Exercise description:
Look below. Copy each line that has "Sort" in it.

Listed records:
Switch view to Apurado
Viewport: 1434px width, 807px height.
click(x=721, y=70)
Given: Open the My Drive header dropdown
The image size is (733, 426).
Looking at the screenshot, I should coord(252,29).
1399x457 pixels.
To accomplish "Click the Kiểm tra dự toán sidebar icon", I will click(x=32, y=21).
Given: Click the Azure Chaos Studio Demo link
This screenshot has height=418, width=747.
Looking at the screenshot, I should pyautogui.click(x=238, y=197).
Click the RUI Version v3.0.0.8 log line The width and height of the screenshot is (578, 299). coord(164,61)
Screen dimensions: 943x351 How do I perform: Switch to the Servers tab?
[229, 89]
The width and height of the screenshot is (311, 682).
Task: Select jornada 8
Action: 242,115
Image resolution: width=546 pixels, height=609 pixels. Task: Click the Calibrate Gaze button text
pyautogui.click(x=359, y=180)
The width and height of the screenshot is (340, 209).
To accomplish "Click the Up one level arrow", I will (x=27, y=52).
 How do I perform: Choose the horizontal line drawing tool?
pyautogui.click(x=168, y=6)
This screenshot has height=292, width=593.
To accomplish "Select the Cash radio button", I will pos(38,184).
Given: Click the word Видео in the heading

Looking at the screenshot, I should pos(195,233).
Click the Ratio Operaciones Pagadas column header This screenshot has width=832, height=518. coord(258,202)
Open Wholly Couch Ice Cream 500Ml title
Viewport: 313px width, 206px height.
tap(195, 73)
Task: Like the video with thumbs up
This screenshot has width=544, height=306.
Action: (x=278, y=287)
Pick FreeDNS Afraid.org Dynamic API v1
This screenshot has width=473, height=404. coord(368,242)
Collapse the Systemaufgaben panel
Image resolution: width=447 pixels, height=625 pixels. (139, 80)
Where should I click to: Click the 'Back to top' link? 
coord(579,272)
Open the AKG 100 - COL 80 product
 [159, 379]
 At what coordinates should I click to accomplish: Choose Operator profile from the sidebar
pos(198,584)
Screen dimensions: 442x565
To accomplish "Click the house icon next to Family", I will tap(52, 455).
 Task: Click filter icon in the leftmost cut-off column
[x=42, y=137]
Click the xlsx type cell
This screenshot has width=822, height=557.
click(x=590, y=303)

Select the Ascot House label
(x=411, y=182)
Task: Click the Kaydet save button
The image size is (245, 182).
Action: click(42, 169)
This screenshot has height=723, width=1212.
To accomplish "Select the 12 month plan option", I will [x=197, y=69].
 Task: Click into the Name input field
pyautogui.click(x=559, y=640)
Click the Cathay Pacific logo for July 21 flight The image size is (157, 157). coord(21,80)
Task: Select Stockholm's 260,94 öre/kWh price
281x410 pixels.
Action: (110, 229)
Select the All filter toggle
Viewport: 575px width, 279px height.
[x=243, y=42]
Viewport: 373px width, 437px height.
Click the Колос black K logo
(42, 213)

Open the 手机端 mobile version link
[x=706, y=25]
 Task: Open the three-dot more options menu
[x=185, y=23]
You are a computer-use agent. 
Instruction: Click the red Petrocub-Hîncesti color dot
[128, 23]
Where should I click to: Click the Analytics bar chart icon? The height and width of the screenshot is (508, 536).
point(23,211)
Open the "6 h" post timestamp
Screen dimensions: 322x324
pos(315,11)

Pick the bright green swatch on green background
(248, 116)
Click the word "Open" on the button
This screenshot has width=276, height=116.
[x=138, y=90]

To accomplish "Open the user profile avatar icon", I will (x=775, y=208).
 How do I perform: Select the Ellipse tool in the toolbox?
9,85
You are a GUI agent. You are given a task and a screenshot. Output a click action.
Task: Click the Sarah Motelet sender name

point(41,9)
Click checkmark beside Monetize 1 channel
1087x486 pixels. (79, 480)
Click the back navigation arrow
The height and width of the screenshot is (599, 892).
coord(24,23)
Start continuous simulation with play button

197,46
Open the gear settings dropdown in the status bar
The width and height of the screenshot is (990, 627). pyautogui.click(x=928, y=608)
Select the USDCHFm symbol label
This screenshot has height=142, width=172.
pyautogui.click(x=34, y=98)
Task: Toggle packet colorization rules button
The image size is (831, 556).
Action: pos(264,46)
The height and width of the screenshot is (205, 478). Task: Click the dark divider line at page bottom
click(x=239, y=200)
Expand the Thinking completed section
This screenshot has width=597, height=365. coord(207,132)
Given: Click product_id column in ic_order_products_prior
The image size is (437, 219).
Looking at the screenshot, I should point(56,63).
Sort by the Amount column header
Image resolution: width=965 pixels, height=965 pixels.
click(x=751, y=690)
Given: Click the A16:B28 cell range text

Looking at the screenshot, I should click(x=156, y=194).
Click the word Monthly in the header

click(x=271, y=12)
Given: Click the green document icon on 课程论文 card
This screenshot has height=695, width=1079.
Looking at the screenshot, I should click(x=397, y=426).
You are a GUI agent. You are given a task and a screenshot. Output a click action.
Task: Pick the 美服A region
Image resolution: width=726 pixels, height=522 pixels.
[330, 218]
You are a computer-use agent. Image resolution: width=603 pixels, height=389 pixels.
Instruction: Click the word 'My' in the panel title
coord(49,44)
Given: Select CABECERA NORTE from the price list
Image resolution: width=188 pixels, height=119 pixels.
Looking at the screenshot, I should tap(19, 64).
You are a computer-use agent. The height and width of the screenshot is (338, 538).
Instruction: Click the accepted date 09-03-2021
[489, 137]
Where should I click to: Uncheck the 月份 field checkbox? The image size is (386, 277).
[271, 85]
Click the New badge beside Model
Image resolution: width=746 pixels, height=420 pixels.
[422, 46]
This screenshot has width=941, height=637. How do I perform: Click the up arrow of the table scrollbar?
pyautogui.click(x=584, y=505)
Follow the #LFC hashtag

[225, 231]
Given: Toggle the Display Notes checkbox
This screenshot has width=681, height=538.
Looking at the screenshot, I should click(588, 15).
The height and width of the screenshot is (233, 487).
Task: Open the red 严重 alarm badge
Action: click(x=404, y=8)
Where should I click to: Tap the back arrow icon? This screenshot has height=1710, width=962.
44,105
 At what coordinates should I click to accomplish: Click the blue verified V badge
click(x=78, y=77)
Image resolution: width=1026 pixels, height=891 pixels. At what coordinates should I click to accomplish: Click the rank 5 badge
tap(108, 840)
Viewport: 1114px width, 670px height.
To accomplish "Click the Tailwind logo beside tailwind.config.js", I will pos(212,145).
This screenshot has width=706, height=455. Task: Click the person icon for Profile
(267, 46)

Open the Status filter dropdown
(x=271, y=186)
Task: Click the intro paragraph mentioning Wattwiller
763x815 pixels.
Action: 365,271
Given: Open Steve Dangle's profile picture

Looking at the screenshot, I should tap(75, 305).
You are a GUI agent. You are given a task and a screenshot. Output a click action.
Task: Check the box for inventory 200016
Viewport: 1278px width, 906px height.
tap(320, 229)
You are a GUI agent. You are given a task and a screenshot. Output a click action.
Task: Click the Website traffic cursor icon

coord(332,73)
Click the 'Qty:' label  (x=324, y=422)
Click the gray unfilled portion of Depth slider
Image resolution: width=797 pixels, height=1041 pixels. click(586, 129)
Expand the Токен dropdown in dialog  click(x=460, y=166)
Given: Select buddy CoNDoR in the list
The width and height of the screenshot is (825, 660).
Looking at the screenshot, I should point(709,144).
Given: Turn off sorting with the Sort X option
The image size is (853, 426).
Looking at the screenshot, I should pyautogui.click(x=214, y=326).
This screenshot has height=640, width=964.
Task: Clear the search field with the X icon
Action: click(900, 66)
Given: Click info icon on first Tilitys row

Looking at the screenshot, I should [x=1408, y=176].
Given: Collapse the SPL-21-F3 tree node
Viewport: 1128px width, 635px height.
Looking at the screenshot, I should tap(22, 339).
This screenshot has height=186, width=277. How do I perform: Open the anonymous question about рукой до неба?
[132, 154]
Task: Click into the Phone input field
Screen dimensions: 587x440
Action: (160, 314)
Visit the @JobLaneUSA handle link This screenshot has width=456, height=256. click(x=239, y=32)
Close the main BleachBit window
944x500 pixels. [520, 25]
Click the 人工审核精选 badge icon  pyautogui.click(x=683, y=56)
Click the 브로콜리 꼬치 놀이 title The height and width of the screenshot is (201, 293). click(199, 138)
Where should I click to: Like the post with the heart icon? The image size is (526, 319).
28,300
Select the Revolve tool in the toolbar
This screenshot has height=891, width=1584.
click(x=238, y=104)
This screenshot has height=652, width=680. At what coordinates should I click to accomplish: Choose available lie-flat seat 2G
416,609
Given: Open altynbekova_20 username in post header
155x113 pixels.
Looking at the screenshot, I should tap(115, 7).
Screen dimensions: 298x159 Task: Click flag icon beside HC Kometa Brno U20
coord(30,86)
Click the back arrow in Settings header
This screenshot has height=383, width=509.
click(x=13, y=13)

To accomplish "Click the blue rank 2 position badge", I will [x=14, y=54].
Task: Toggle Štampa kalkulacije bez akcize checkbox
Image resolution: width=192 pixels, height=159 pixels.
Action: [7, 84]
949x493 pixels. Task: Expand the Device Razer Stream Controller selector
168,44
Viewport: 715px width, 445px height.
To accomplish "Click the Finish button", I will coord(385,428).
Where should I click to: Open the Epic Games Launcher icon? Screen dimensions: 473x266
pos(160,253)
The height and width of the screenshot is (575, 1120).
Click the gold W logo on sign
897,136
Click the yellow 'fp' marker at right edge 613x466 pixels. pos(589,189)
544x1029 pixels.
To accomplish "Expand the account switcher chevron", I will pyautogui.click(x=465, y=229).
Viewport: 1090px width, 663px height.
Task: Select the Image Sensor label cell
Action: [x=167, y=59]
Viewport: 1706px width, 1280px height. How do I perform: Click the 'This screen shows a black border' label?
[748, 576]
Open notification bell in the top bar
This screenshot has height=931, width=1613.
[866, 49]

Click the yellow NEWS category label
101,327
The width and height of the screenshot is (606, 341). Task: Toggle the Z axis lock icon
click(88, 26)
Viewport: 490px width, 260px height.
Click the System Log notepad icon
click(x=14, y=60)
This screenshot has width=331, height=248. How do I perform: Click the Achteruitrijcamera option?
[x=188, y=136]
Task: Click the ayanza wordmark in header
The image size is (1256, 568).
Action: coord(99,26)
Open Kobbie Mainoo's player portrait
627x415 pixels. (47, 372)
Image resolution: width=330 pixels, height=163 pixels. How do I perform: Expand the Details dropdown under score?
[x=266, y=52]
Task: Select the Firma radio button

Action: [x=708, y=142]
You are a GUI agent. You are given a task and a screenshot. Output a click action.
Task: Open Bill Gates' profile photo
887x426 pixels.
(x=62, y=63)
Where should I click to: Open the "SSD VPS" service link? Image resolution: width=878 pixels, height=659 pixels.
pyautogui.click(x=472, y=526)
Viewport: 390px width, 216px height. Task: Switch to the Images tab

Solved exercise:
Sort by the Amount column header
Given: Turn off sorting with the Sort X option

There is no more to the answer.